George Noble, a hedge fund manager and former assistant to legendary Fidelity investor Peter Lynch, is sounding the alarm on OpenAI‘s blockbuster $110 billion fundraise — calling the deal structure “borderline criminal” and warning it “can’t end well.”

Noble posted his analysis on X on Friday, shortly after OpenAI CEO Sam Altman announced the raise from Amazon.com Inc. (NASDAQ:AMZN), Nvidia Corp. (NASDAQ:NVDA) and SoftBank Group Corp. (OTC:SFTBY).

The Numbers Behind the Warning

Noble didn’t mince words on the financials. “OpenAI burned $8 billion in 2025. They project burning $17 billion in 2026. $35 billion in 2027. $47 billion in 2028,” he wrote, adding that cumulative losses before any projected path to profitability exceed $115 billion.

The $840 billion valuation prices the company at 65 times its 2025 revenue of $13 billion — a multiple Noble notes exceeds even Snowflake Inc.‘s (NYSE:SNOW) peak of 50-80 times during the 2021 speculative frenzy. Unlike OpenAI, Snowflake was profitable.

Circular Financing, Not Arm’s-Length Investment

Noble’s sharpest critique targets what he calls vendor financing disguised as venture capital. “Amazon invests $50 billion in OpenAI. OpenAI commits to spending $100 billion on Amazon Web Services. Nvidia invests $30 billion. OpenAI commits to buying 3 gigawatts of Nvidia compute,” he wrote. “Amazon and Nvidia are essentially paying OpenAI to buy their own products.”

--- --- ---

§ Your assignment:
Extend the text on George Noble's criticism of OpenAI's $110 billion fundraise, picking up after its last paragraph.

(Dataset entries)

--- --- ---

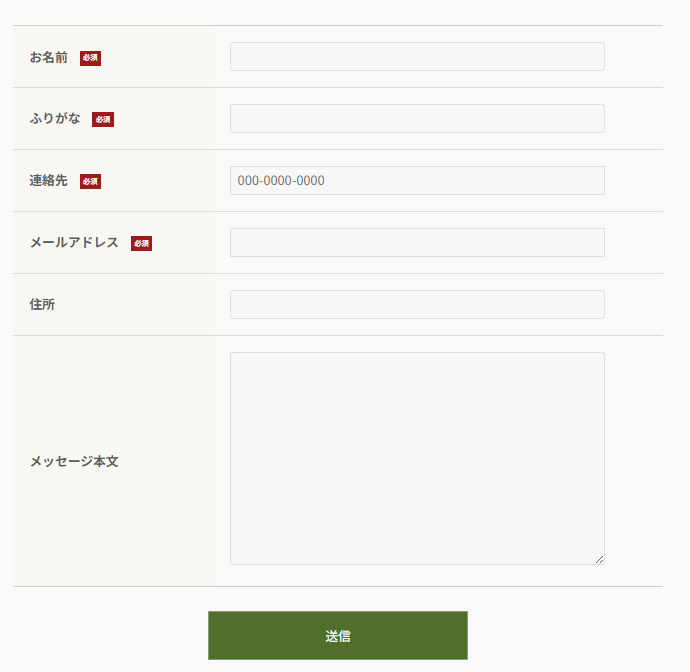This screenshot has width=690, height=672.
Task: Click the 送信 text on the button
Action: [338, 636]
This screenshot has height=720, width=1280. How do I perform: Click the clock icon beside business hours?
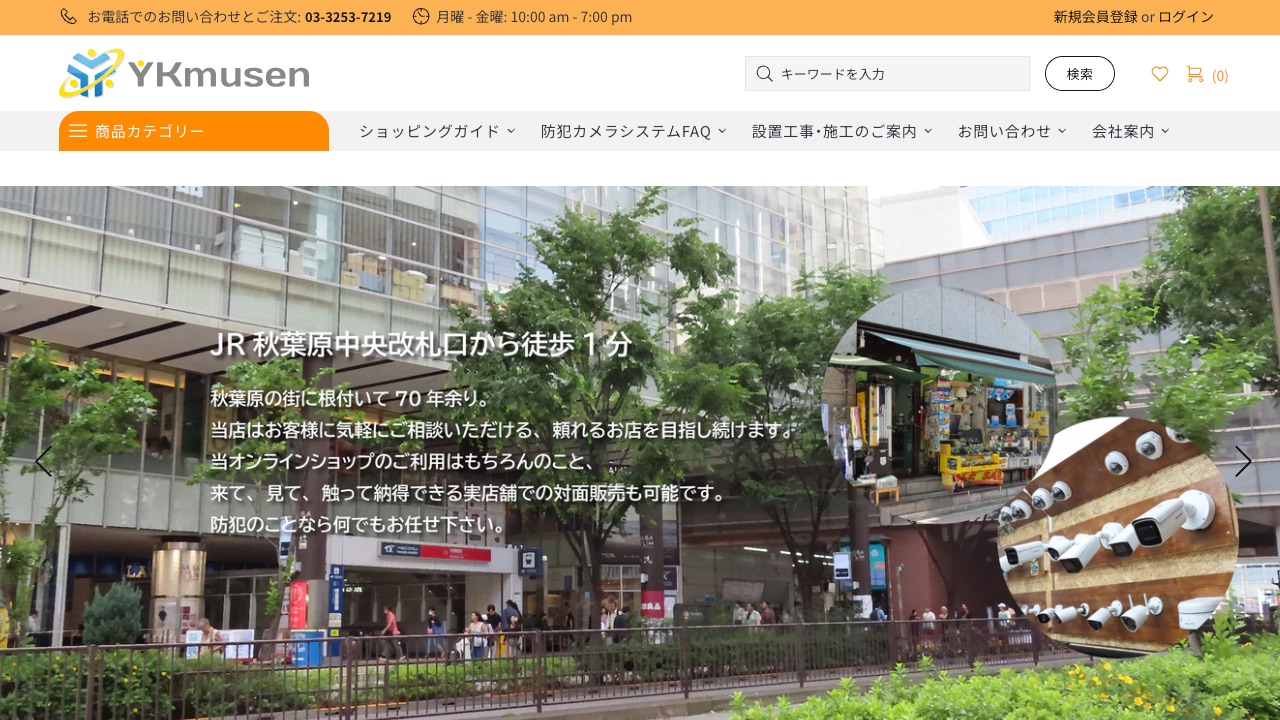(x=421, y=16)
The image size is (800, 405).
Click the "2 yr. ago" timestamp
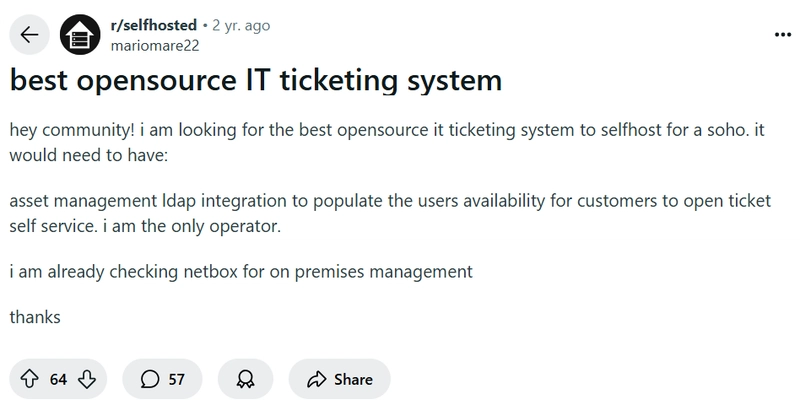[241, 26]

--- --- ---

§ Response box:
Amazon’s $50 billion commitment includes an initial $15 billion outlay, with the remaining $35 billion in the coming months when certain conditions are met.

Lynch Protégé Draws Historical Parallels

Noble, drawing on four and a half decades of market experience, placed the OpenAI raise alongside the dot-com bubble and the 2008 mortgage machine. “When the biggest players start financing each other’s growth through circular investment structures, you’re not witnessing a revolution… You’re watching the LAST PHASE of a credit cycle,” he wrote.

He also cited J.P. Morgan‘s estimate that the AI industry needs $650 billion in annual revenue just to generate a 10% return on total infrastructure buildout — against an industry currently generating a fraction of that.

Noble closed with a pointed question: “At what price does this actually make sense? Sam Altman doesn’t know either — he just keeps raising money faster than he can burn it.”